L’AES rejette les accusations du Nigeria sur l’insécurité régionale

L’AES condamne fermement les déclarations nigérianes sur la crise sécuritaire

Le ministre burkinabè des Affaires étrangères, Jean Marie Traoré, a convié l’ambassade du Nigeria à Ouagadougou pour une rencontre exceptionnelle. Cette initiative, qui s’est tenue en présence des représentants diplomatiques du Mali et du Niger, visait à clarifier la position unifiée de la Confédération des États du Sahel (AES) face à des propos jugés inacceptables du président Bola Tinubu.

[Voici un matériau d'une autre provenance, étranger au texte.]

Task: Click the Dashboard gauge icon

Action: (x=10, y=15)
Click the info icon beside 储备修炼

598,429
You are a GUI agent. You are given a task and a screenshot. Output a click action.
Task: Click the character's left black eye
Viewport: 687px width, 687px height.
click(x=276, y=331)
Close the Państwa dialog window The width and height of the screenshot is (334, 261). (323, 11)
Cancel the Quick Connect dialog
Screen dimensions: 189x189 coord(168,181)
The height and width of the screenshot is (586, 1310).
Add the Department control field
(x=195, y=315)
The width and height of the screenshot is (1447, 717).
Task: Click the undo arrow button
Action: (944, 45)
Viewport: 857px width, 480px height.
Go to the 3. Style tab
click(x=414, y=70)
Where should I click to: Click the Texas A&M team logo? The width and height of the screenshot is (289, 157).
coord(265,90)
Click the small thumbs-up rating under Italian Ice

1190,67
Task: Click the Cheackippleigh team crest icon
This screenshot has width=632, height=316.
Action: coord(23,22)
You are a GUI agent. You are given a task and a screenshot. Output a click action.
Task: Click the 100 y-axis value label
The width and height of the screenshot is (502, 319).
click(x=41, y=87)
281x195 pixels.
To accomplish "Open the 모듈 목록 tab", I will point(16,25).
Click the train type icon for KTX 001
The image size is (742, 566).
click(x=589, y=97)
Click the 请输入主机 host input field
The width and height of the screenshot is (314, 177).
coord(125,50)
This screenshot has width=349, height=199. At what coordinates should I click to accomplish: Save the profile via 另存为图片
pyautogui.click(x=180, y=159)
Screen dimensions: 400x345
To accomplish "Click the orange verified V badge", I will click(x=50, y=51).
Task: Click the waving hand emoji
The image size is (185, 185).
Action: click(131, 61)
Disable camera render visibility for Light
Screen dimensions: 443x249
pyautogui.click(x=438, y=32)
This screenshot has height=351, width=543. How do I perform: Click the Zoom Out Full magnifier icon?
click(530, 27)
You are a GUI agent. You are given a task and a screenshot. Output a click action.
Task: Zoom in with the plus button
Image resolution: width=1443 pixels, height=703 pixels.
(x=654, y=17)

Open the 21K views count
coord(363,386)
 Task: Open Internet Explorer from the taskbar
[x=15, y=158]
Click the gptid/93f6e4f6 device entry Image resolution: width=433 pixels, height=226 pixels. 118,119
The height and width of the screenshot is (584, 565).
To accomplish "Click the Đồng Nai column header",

Les déclarations du président nigérian, tenues le 30 juillet lors d’une réunion avec des responsables traditionnels, ont suscité une vive réaction. Selon lui, l’insécurité grandissante dans les pays de l’AES aurait des répercussions directes sur la sécurité du Nigeria, évoquant une hausse des attaques terroristes et des enlèvements dans son propre pays. Une analyse qualifiée de hâtive et de superficielle par les autorités de l’AES.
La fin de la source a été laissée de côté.